The Kerala government pleader stated in the court said that Hadiya was “influenced by feeding her with graphic details of hell and the torments that sinners are subjected to in their life after death. She has also been made to believe that in order to escape from the torments of hell, acceptance of the Islamic faith was the only way.” A police report said, “Akhila believed that Islam would help her reach heaven after earth”. Under the sundry freedom of religion laws, these would comprise as certain proof of conversion by fraud. Though there is no such law in force in Kerala, this judgment falls in the legal universe where law can construe anything more than “exposition of tenets” as a crime and the courts feel compelled to protect those so enfeebled by religious propaganda. In Yulitha Hyde, the Odisha High Court observed: “Threat of divine displeasure numbs the mental faculty; more so of an undeveloped mind.” Hadiya’s judicial infantilisation is better located within this history.

The Kerala HC admits that there have been many cases of marriages across religious divides but the courts have had no trouble accepting them. What stumps the court is not that Hadiya converted to Islam for love — for that would be understandable as a purely utilitarian choice — but out of piety. It clings to the only frame available to comprehend Islamic piety — radicalisation and extremism. Its “inquisitive mind” worries if any radical organisations have been behind her interest in Islam; it censures the police for not investigating two people Hadiya was in touch with despite “clear indications that the said persons are persons involved in the study of Muslim religion”. The husband’s Facebook posts “unmistakably show his radical inclination”, according to the court.

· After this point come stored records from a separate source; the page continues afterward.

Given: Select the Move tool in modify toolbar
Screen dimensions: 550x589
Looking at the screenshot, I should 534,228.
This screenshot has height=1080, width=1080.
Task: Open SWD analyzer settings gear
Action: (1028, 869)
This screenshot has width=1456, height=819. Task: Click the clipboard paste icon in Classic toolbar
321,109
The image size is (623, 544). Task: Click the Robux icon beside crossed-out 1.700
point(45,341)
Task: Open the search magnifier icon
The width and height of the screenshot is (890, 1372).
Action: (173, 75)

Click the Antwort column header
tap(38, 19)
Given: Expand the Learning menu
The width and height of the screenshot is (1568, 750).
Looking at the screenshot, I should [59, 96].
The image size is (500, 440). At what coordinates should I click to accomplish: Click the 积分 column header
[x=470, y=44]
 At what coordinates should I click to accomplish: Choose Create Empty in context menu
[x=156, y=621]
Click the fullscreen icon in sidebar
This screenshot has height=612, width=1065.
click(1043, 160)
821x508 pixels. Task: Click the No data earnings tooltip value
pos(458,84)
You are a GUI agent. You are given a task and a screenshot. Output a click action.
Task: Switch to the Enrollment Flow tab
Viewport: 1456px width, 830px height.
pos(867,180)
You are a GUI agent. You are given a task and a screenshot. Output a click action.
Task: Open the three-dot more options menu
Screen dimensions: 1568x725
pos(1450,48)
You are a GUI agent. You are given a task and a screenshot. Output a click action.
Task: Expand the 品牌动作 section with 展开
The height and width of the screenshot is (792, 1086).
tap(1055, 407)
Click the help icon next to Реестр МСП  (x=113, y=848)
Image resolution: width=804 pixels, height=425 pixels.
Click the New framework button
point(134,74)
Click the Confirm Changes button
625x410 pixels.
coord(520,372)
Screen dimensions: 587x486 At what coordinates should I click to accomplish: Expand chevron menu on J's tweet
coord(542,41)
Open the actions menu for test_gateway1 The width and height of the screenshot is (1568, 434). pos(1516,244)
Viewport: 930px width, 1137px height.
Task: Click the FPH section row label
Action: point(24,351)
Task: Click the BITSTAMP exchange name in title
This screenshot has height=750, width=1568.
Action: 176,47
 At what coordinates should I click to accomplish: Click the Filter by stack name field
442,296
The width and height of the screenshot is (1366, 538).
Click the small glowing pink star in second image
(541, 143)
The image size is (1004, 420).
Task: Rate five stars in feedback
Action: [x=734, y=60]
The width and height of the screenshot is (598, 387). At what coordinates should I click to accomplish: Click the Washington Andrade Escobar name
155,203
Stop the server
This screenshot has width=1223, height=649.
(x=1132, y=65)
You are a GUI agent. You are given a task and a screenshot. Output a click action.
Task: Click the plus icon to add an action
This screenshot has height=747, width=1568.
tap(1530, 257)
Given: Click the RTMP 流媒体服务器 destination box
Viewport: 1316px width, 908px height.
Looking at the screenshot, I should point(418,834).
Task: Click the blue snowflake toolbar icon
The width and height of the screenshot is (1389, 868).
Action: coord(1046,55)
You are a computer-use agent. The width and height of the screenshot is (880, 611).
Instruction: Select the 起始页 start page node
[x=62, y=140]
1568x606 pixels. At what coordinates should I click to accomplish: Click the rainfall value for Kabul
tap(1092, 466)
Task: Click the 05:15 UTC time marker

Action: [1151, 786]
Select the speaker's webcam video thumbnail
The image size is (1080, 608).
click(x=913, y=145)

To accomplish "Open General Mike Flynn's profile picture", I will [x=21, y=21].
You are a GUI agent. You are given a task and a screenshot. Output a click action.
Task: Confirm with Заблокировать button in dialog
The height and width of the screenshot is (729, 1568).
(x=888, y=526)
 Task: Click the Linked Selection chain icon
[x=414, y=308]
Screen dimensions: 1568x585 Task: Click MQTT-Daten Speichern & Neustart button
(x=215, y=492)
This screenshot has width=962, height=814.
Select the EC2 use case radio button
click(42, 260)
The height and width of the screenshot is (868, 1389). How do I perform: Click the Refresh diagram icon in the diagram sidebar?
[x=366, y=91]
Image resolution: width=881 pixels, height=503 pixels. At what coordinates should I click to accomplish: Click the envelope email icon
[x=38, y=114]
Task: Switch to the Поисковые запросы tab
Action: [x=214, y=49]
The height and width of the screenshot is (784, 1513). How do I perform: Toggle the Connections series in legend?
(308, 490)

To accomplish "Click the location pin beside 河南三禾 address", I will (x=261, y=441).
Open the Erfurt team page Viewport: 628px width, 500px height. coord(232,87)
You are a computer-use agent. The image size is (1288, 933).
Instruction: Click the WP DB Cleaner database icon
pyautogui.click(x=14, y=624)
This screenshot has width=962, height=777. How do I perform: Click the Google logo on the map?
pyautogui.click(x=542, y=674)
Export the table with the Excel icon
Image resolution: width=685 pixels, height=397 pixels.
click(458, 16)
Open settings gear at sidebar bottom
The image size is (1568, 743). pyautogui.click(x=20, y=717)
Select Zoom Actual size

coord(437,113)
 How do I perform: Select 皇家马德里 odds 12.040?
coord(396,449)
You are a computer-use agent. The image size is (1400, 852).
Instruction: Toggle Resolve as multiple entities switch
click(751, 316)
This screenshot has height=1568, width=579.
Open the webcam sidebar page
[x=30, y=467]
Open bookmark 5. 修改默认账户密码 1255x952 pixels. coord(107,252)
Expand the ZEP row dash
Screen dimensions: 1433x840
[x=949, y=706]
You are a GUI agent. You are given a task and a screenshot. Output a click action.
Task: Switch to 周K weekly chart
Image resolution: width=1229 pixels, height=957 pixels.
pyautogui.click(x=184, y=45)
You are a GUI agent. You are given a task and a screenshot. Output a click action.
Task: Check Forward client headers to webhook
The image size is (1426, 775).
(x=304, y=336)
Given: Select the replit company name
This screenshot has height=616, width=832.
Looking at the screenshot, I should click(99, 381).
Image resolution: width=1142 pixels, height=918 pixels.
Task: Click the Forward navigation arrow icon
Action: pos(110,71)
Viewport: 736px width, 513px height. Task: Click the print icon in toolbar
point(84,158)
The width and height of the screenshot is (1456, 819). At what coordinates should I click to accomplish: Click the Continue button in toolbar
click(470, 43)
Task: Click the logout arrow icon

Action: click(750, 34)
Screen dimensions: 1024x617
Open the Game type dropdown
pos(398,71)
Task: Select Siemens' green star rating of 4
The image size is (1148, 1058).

His past links with the SDPI (not banned, but regularly referred to as being connected to the banned SIMI), his employment in West Asia, an old criminal case arising out a dispute with a rival youth organisation and the arrest of a former SDPI member by the NIA though unconnected to him, summon all the tropes familiar to us in terror cases: Vagueness of charges, nebulous conspiracies, criminalisation for political affiliations or just simply public expression of faith. It is interesting that Hadiya’s father’s first habeas corpus petition alleging that she was in the illegal custody of her friends and their fathers was dismissed. A second petition claiming that she would be transported to Syria to join ISIS by extremist organisations that had forcibly converted her was treated more favourably.

The Supreme Court has ordered the country’s premier anti-terror agency, NIA, to unearth the “truth”. The apex court may or may not overrule the high court but its choice of the agency tells us the extent to which a woman’s turn to Islam can only be interpreted in the legal matrix of terrorism.